MATERIAL PROVIDED Start Marker
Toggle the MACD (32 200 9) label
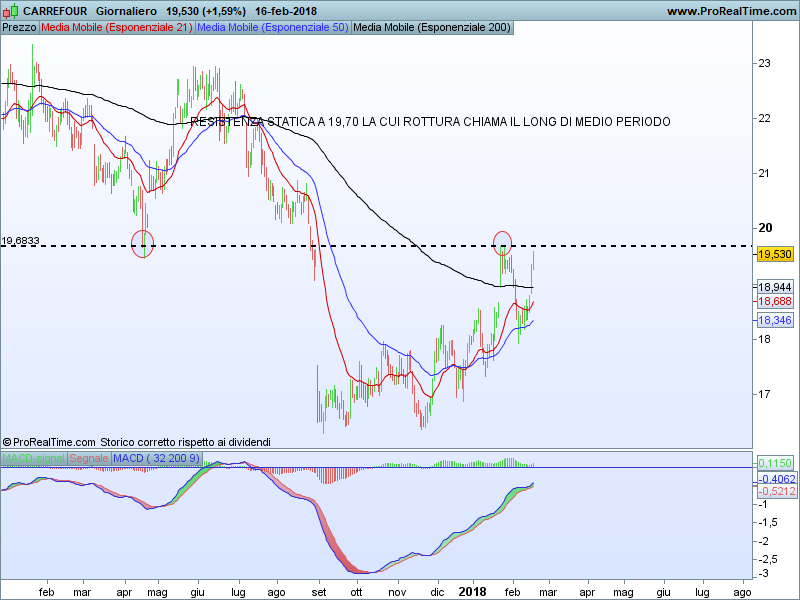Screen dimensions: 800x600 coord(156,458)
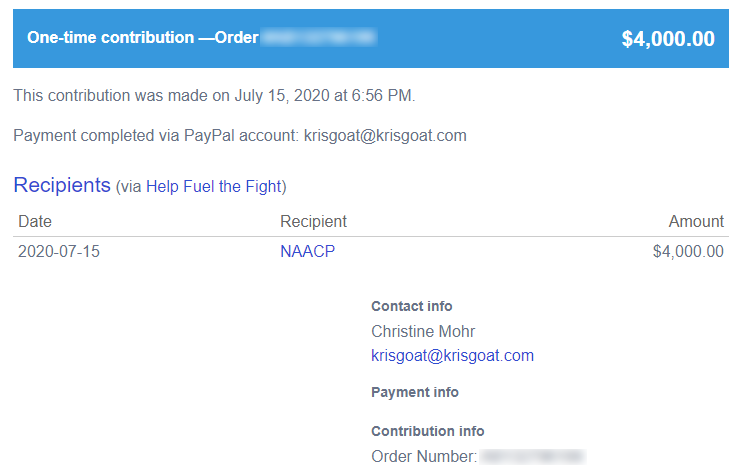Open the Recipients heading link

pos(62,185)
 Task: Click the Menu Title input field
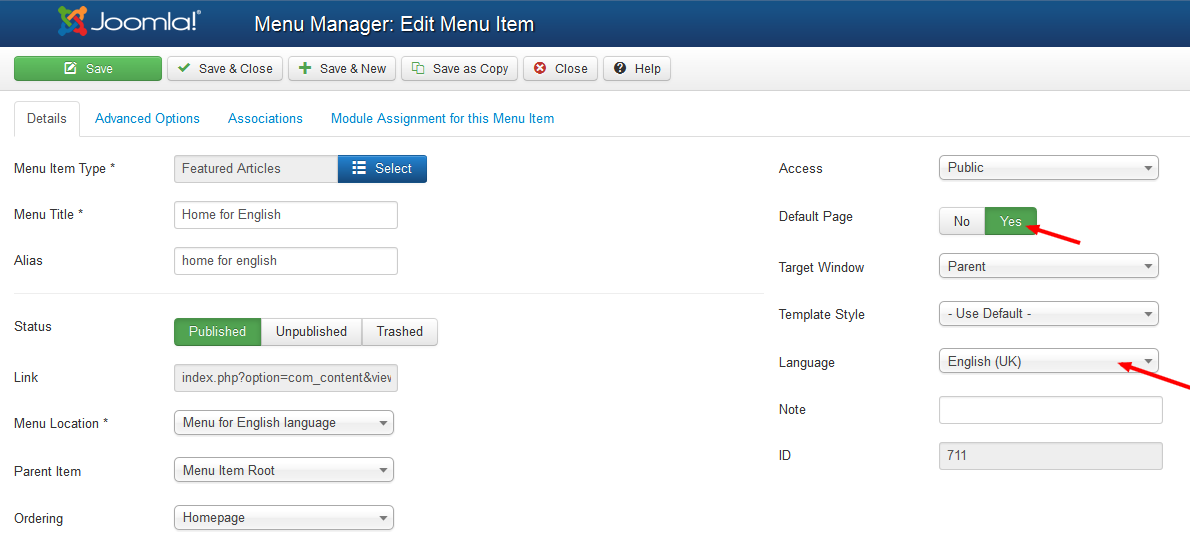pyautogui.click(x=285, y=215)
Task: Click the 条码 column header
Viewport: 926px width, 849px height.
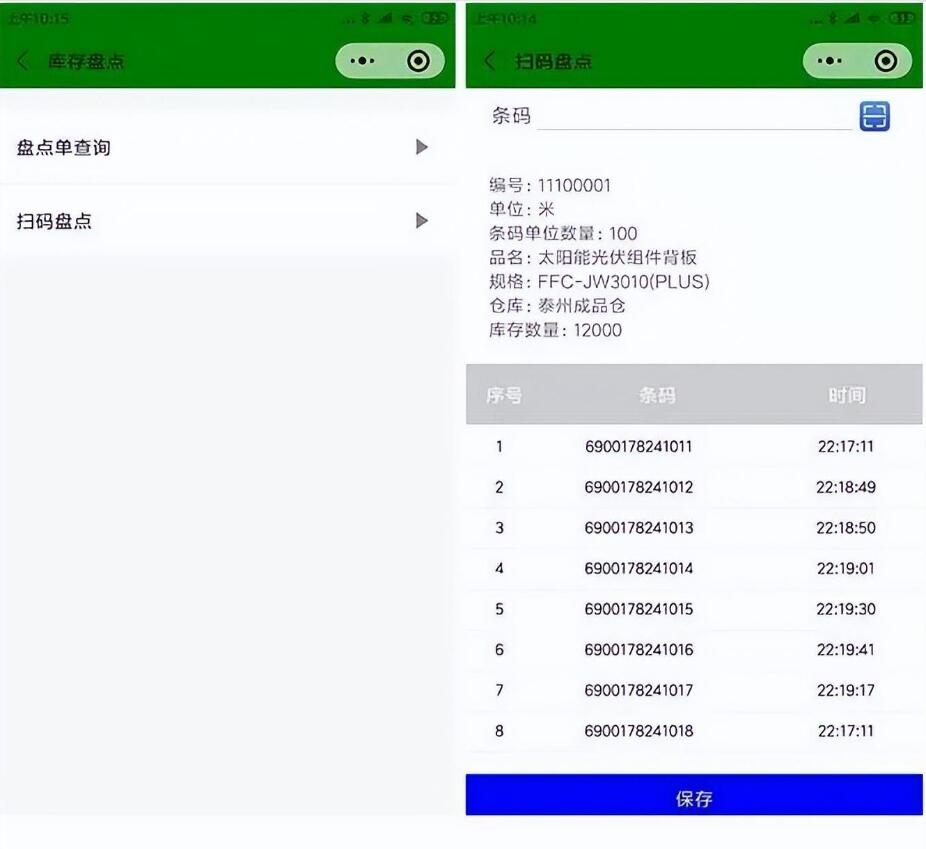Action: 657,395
MATERIAL PROVIDED End Marker
**ASSIGNED TASK**
No pictures should appear in the copy. Reproduce exactly the lines from the line containing "Task: Click the 条码 column header" through the last line of the data, inclusive.

**EXPECTED ANSWER**
Task: Click the 条码 column header
Viewport: 926px width, 849px height.
Action: 657,395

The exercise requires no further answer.